Task statement> Every line with "column" in it should be copied from the data.

::::

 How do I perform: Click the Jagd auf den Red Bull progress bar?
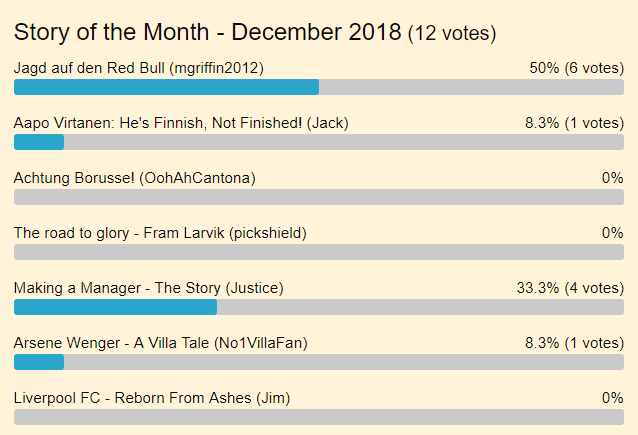[x=318, y=87]
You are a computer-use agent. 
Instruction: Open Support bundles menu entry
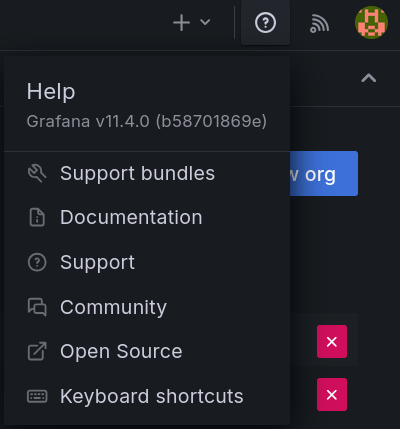147,174
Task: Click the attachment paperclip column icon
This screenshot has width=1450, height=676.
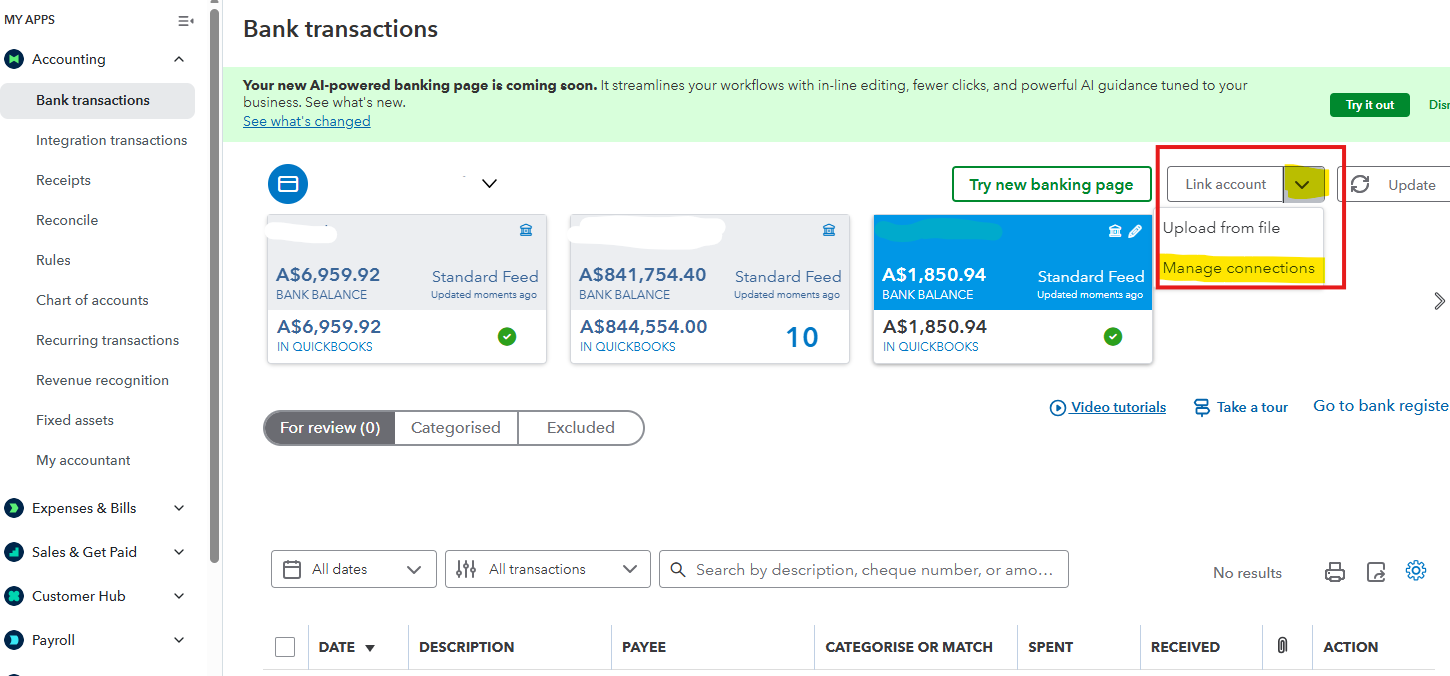Action: tap(1282, 647)
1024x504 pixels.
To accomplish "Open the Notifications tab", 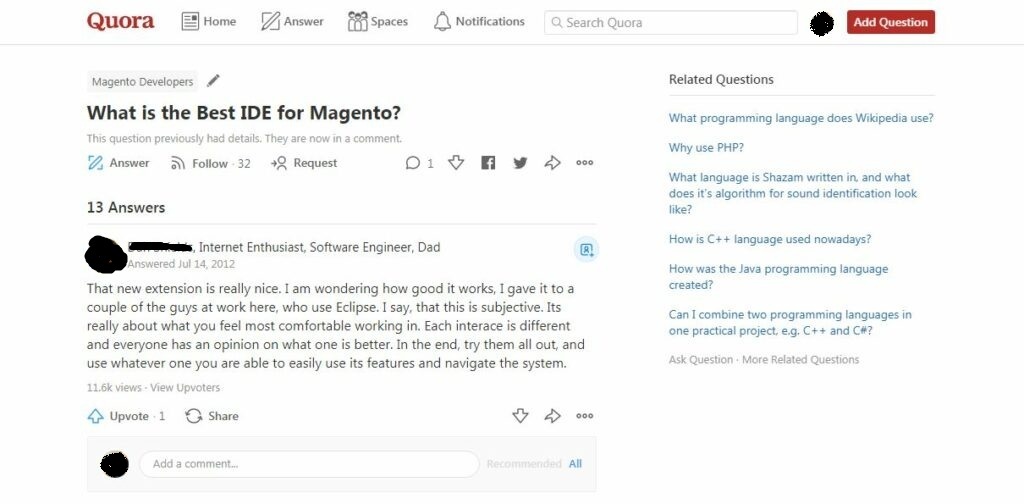I will tap(479, 21).
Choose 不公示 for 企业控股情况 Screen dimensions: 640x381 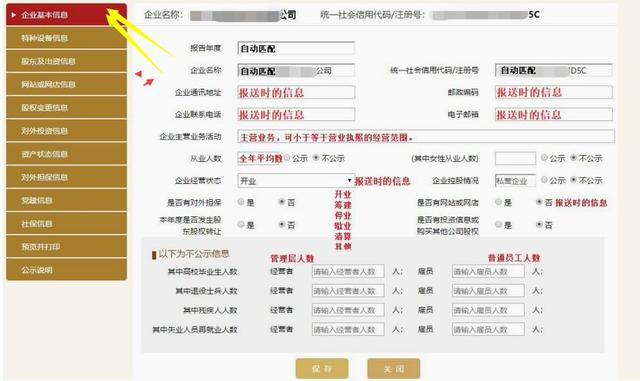(573, 180)
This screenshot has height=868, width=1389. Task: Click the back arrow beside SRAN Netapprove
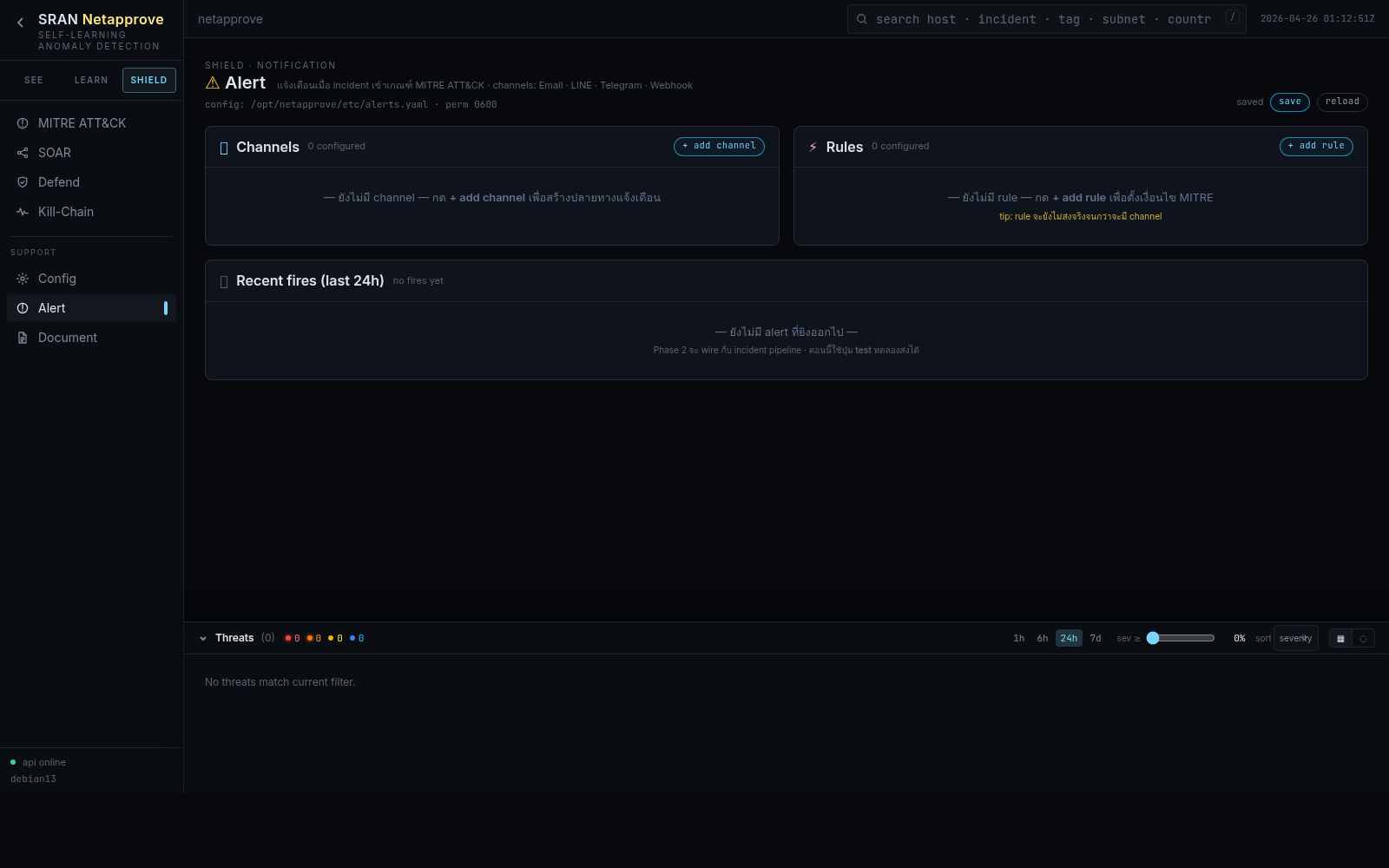(x=20, y=23)
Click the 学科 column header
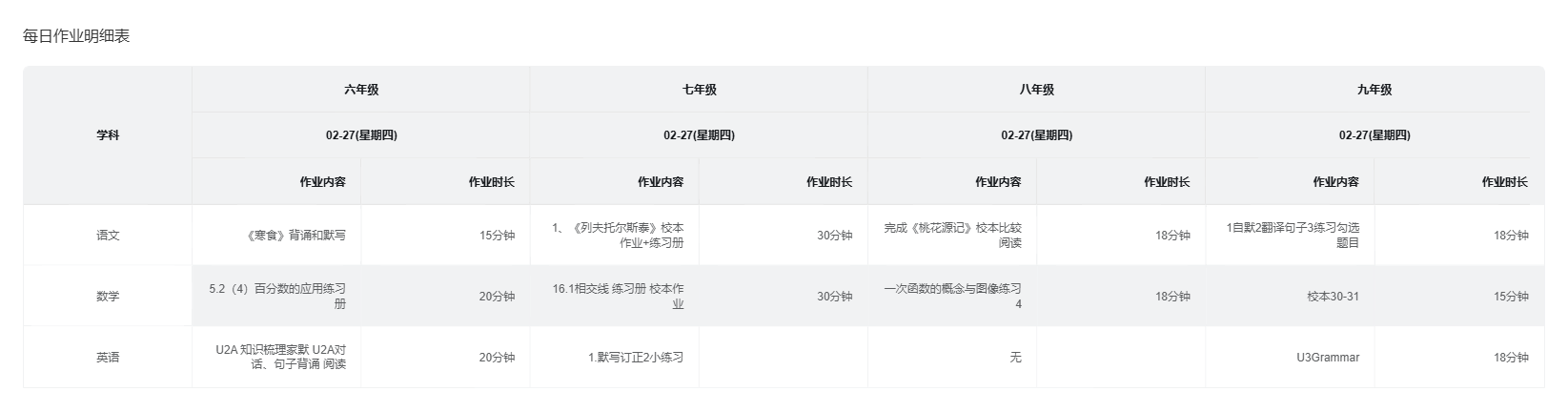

::::

Response to the exercise>
Task: Click the attachment paperclip column icon
Click the 学科 column header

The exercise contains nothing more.